The concept of systemic or institutional racism is used to describe situations where what appear to be ‘facially neutral’ laws, policies and practices operate in an uneven or unfair manner that is detrimental to Indigenous people. Or put more simply where “supposedly fair and universal criteria” become a means of maintaining asymmetric power relationships.
Systemic racism in this sense is not about whether individuals hold racist views but about the uneven impact of laws, policies or practices. Put another way, systemic racism can to some extent be measured by outcomes and results rather than intentions. Policies might not be racist in intent, but might have racist outcomes. It may be, for example, that innovations that are beneficial to the majority do not meet the needs of the minority. This may be the case when (even well intentioned reforms) are “difference blind” and fail to take account of cultural factors, leading to outcomes that reinforce, rather than reduce inequality: criminologists refer to these as the “unintended consequences” of intervention. The best way to understand this is, perhaps, through some examples and some questions/ issues:
Western Australia’s three strikes home burglary laws prescribe a minimum of 12 months detention / imprisonment for a third home burglary strike. In theory, the laws apply to all offenders but they have the greatest impact on juveniles (as most adults would have faced at least 12 months under normal sentencing principles). 80% of all the children who have been caught are Indigenous; of those aged under 14, 100% are Indigenous; and a disproportionate number are from regional and remote areas. Capturing these groups may not have been the intention – indeed the laws were enacted against a backdrop of concern about urban “home invasion”, not stealing for food in remote outback towns. The Northern Territory abolished its Mandatory Sentencing regime in 2001, due, in large part, to concerns about its impact on Indigenous imprisonment. Sentencing practices which remove judicial discretion tend to discriminate against minority, marginal and Indigenous peoples .
Bail is under-researched but is an important area for analysis. Across Australia, imprisonment rates are rising and the remand population is generally rising faster than the sentenced prisoner population. Consideration is needed as to whether tighter bail practices (often prescribed in legislation) and requirements such as sureties operate in a fair and even manner.
Prison accommodation levels and security ratings: there is a pattern in much of Australia of Indigenous prisoners being housed in higher security prisons; of not progressing to minimum security; and of being in lower levels of accommodation and employment within the prison. This may not augur well for parole decisions and does not allow prisoners to undertake work release or home leaves.

* PROBLEMS TO SOLVE *
1) From the passage on systemic racism, output the stretch from "Prison accommodation levels" through "or home leaves." word for word.
2) According to the passage on systemic racism, in what year did the Northern Territory abolish its Mandatory Sentencing regime?
3) List every pattern that the passage on systemic racism describes for Indigenous prisoners in much of Australia.

* DATA EXTRACT *

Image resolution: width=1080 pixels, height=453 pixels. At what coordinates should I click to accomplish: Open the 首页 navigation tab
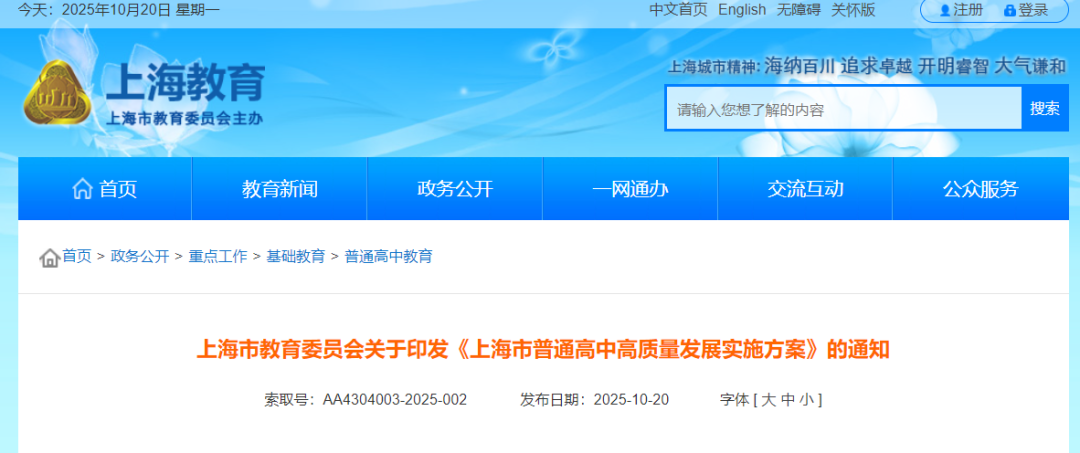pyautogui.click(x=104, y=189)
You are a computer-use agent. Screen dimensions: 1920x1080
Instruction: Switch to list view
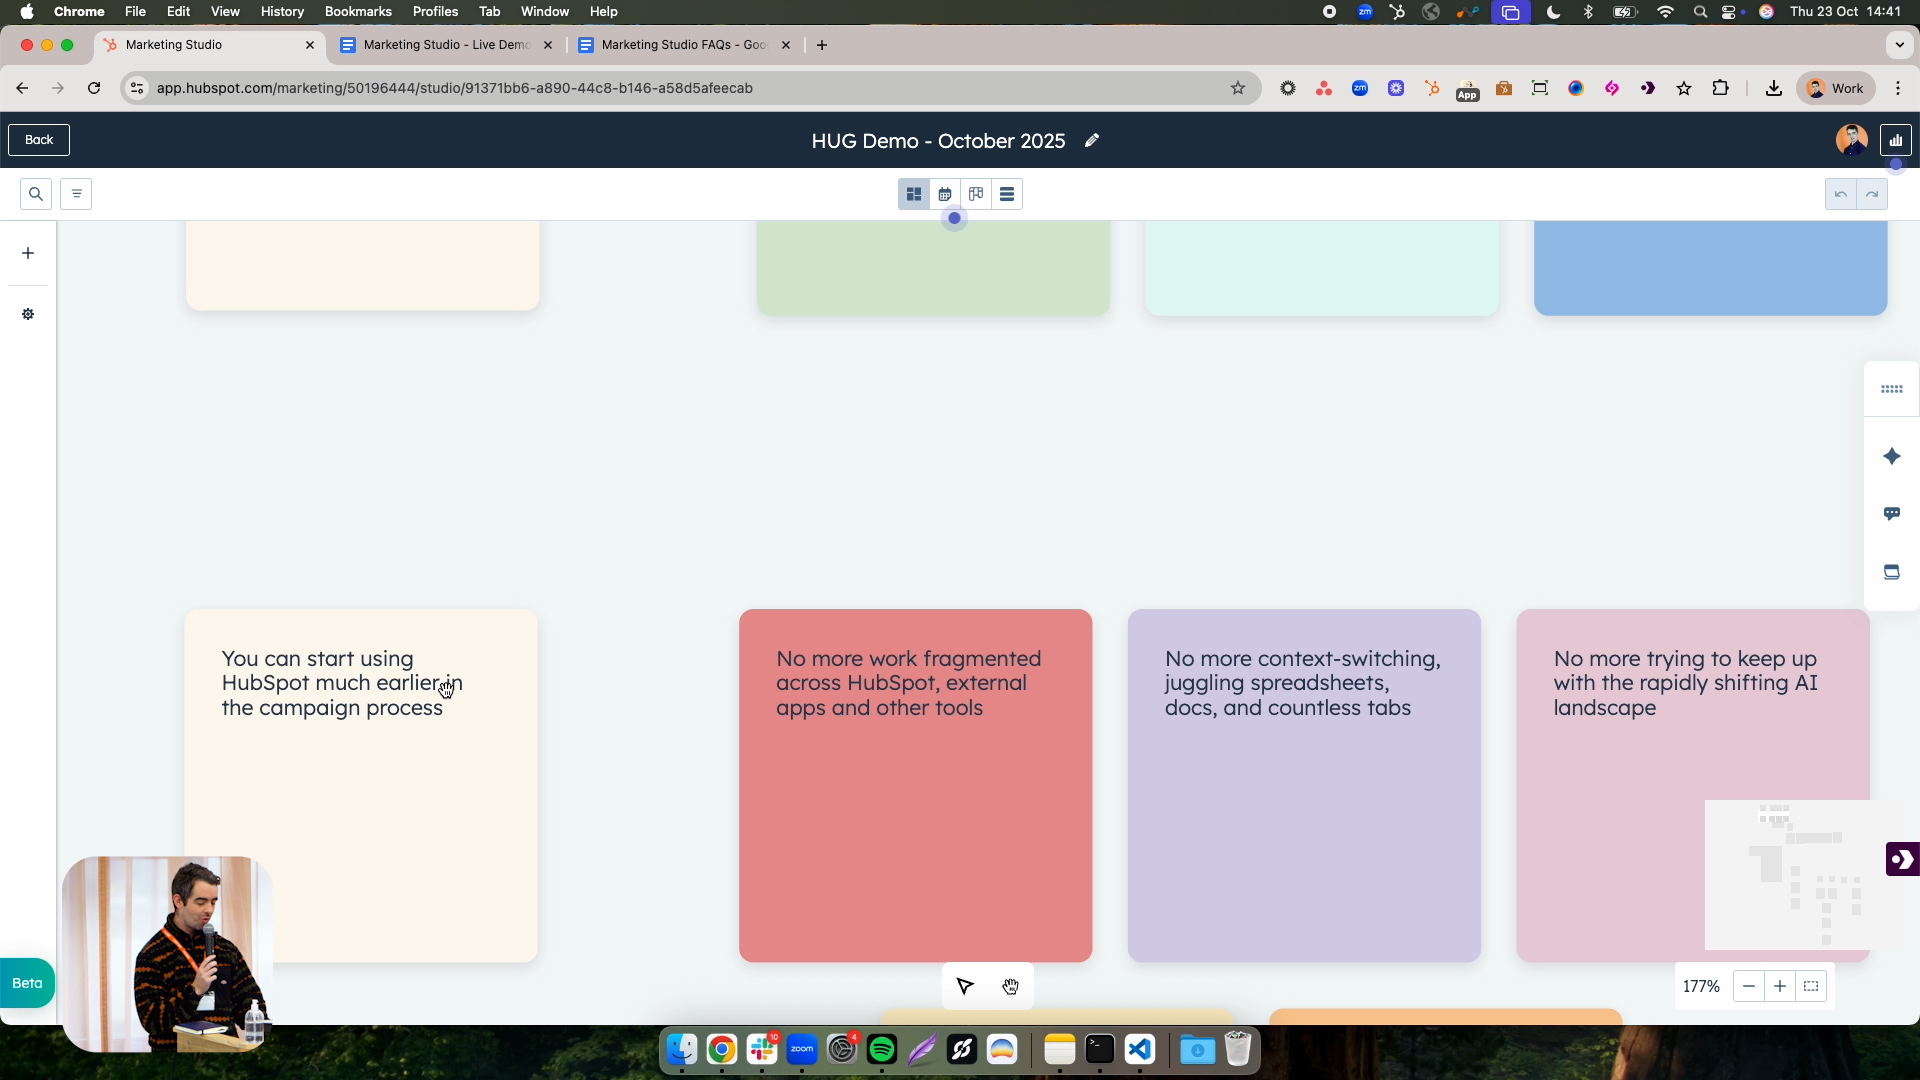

* ANSWERS GIVEN *
1)
Prison accommodation levels and security ratings: there is a pattern in much of Australia of Indigenous prisoners being housed in higher security prisons; of not progressing to minimum security; and of being in lower levels of accommodation and employment within the prison. This may not augur well for parole decisions and does not allow prisoners to undertake work release or home leaves.

2) 2001

3)
- Being housed in higher security prisons
- Not progressing to minimum security
- Being in lower levels of accommodation and employment within the prison